D’altra parte la storia non procede in linea retta; se ci sono dei cambiamenti che migliorano la qualità umana della società, ce ne sono anche altri che la peggiorano o addirittura la mettono a rischio. Penso all’analisi per certi versi spietata che papa Francesco ci ha fatto della nostra società occidentale nella sua lettera Laudato si’. Secondo il Papa l’emergenza ambientale che viviamo è niente meno che la spia di un modello di sviluppo errato che ha bisogno perciò di essere rivisto alla base, con intelligenza e senso critico. Bisogna avere chiari quali sono gli obiettivi della vita comune sapendo che le esistenze delle persone si intrecciano necessariamente e quindi che le scelte di ciascuno influiscono, poco o tanto, sul bene di tutti – positivamente o negativamente. Non è possibile che il criterio supremo delle scelte sia la soddisfazione dei desideri individuali perché questi confliggono inevitabilmente.

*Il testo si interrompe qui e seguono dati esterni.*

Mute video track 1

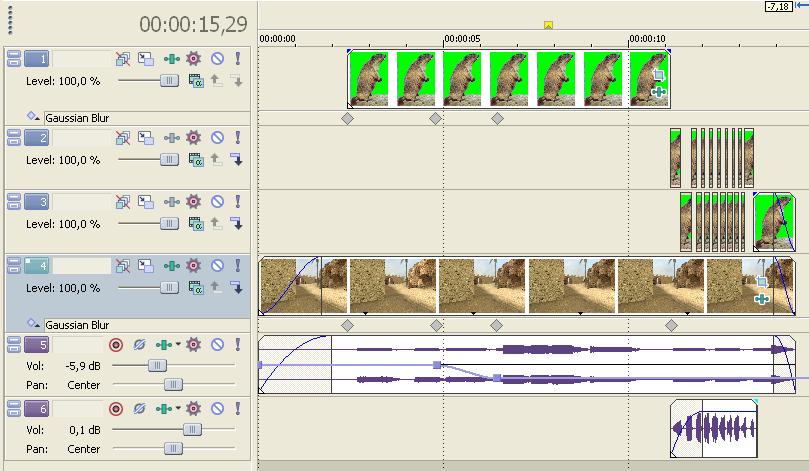pyautogui.click(x=217, y=59)
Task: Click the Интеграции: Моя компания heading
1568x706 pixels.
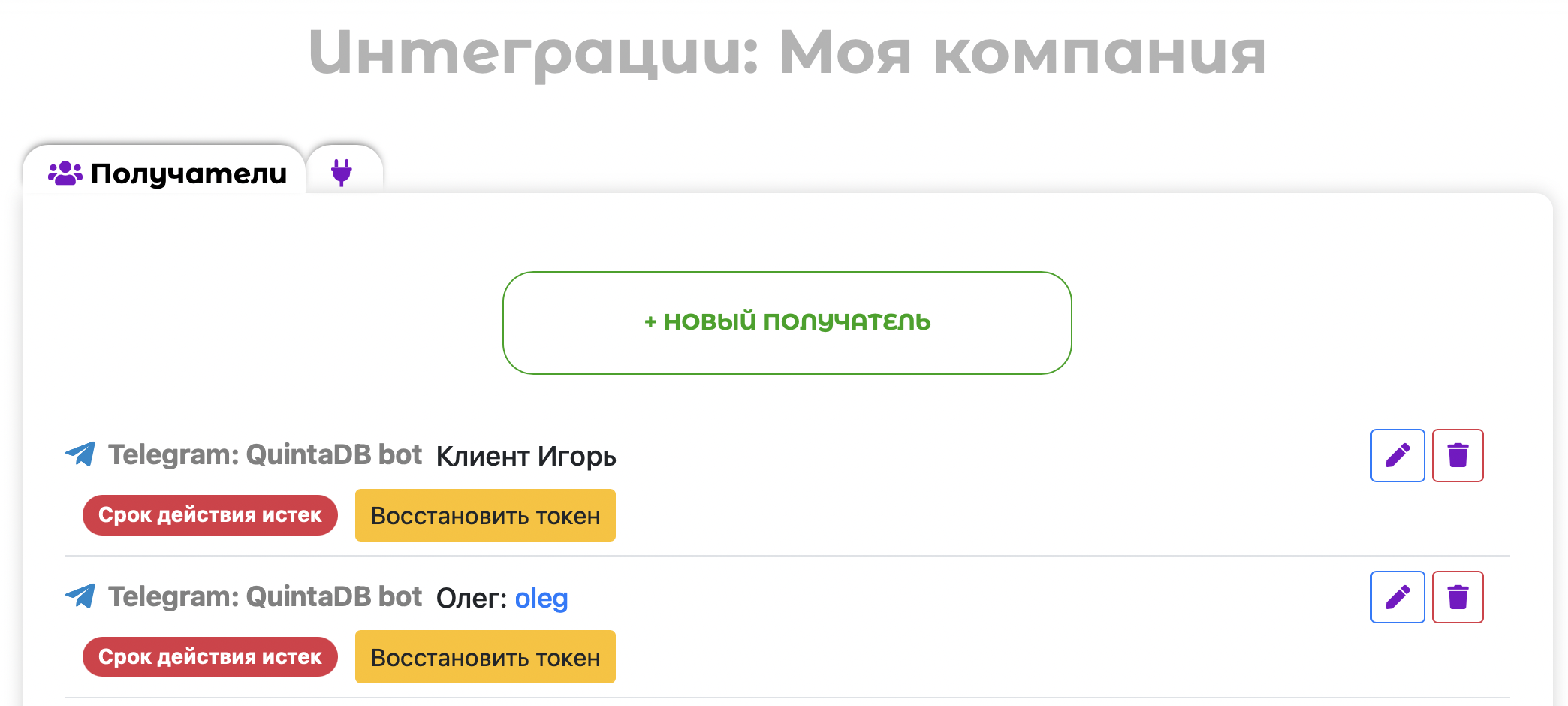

Abbiamo bisogno di analisi oggettive e lucide; di proposte creative e intelligenti; di decisioni realistiche e responsabili. E soprattutto abbiamo bisogno di un amore sincero verso gli altri, di una difesa appassionata della vita e della convivenza umana. Questo chiediamo al Signore al termine di un anno difficile ma sempre provvidenziale, mentre ci accingiamo a entrare con fiducia nel 2016. Il Signore faccia risplendere su di noi il suo volto e ci benedica!